Solve AM GM HM Inequality for a+b+c=0

[erisedk]

Homework Statement

If a+b+c=0 then ( (b-c)/a + (c-a)/b + (a-b)/c )( a/(b-c) + b/(c-a) + c/(a-b) ) is equal to:

Ans: 9

Homework Equations

AM>=GM>=HM
Equality holds when all numbers are equal.

The Attempt at a Solution

I tried using AM>=GM.
( (b-c)/a + (c-a)/b + (a-b)/c + a/(b-c) + b/(c-a) + c/(a-b) )/6 >= 1

The AM side doesn't seem to simplify. All the numbers on the GM side cancel leaving me with one. I know I need to convert it into some form of a+b+c=0 but can't figure out how.

 

[Ray Vickson]

Homework Statement

If a+b+c=0 then ( (b-c)/a + (c-a)/b + (a-b)/c )( a/(b-c) + b/(c-a) + c/(a-b) ) is equal to:

Ans: 9

Homework Equations

AM>=GM>=HM
Equality holds when all numbers are equal.

The Attempt at a Solution

I tried using AM>=GM.

• [Dataset content]:
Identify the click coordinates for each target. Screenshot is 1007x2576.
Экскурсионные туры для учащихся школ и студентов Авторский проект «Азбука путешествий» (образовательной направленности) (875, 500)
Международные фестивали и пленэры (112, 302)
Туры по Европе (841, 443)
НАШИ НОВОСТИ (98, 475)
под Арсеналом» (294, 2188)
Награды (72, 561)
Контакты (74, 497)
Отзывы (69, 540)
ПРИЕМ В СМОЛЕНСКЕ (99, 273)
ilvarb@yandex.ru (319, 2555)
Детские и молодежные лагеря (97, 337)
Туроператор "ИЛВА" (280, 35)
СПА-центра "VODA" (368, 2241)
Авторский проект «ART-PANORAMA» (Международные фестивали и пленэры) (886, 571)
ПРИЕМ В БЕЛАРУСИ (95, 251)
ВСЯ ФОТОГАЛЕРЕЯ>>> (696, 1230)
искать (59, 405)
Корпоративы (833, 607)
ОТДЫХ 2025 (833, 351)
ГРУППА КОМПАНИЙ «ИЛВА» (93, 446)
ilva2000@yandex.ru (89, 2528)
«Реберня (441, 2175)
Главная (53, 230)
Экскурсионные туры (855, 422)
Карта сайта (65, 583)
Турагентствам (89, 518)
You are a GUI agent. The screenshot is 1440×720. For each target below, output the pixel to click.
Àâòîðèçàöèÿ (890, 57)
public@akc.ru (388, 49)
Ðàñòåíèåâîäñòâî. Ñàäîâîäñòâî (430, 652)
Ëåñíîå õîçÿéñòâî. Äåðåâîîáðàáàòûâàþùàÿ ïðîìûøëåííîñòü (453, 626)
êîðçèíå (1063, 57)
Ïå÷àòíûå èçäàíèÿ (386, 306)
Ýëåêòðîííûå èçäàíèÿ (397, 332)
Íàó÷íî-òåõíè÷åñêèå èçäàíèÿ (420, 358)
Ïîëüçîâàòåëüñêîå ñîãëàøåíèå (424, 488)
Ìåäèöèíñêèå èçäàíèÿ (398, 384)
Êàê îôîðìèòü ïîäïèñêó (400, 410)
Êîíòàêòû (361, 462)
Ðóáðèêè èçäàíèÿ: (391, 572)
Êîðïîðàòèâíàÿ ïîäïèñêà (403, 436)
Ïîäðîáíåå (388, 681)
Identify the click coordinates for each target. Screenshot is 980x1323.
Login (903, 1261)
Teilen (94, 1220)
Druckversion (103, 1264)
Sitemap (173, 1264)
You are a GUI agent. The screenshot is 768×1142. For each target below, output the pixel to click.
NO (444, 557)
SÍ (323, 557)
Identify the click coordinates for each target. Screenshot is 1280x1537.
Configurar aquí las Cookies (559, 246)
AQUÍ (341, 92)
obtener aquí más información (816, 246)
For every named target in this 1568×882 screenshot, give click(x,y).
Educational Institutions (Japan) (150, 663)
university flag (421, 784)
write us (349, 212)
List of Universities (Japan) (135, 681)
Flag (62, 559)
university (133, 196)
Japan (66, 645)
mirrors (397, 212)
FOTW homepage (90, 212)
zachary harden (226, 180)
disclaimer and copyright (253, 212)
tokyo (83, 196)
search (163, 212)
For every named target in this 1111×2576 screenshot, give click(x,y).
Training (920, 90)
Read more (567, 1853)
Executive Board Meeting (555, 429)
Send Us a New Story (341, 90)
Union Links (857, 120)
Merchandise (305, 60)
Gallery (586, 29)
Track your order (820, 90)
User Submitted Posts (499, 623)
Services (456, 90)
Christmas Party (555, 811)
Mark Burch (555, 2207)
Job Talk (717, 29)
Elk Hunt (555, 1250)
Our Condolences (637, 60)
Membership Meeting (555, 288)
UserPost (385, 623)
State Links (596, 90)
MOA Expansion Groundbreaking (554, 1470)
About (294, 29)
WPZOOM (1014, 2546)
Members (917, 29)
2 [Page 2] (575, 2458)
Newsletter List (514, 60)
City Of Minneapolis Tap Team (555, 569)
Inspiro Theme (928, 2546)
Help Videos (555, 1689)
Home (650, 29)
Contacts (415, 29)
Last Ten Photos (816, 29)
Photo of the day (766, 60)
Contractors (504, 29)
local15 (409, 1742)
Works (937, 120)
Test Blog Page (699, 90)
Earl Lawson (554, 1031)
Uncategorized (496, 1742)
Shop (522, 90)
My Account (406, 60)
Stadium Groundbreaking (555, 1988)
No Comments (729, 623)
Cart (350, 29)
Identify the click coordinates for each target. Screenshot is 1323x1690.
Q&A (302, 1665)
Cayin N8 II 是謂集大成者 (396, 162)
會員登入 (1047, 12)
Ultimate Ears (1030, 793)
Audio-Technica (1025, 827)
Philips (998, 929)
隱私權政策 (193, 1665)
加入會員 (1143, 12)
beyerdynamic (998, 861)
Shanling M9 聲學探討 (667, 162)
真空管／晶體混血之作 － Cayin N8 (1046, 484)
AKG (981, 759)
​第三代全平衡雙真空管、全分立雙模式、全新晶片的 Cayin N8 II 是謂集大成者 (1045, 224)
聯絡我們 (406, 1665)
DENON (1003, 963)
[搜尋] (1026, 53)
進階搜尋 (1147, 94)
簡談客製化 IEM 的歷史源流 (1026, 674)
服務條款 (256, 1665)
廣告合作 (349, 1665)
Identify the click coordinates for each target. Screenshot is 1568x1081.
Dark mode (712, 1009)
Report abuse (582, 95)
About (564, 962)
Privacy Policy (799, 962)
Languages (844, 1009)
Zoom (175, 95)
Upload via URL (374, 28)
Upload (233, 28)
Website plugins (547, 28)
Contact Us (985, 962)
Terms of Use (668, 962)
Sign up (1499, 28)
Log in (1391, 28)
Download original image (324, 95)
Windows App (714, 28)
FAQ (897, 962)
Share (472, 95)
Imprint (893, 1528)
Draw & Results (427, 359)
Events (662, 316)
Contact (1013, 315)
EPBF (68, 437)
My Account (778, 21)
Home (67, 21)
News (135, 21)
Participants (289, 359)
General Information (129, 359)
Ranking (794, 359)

• [Work instruction]: Pick up the forum thread on the a+b+c=0 product and continue it from its last sentence. The lines above have nothing to do with the forum thread and stand on their own.

• [Result of the exercise]:
( (b-c)/a + (c-a)/b + (a-b)/c + a/(b-c) + b/(c-a) + c/(a-b) )/6 >= 1

The AM side doesn't seem to simplify. All the numbers on the GM side cancel leaving me with one. I know I need to convert it into some form of a+b+c=0 but can't figure out how.

The AM/GM inequality is irrelevant in this problem, and does not even apply. The reason is that if a+b+c=0 and at least one of a,b,c is nonzero, then at least one of them is positive and at least one is negative. The AM/GM inequality applies only if all the cited numbers are of the same sign.

Anyway, put c = -a-b and grind it through (and yes, indeed, it is lengthy!).

 

[erisedk]

Oh ok!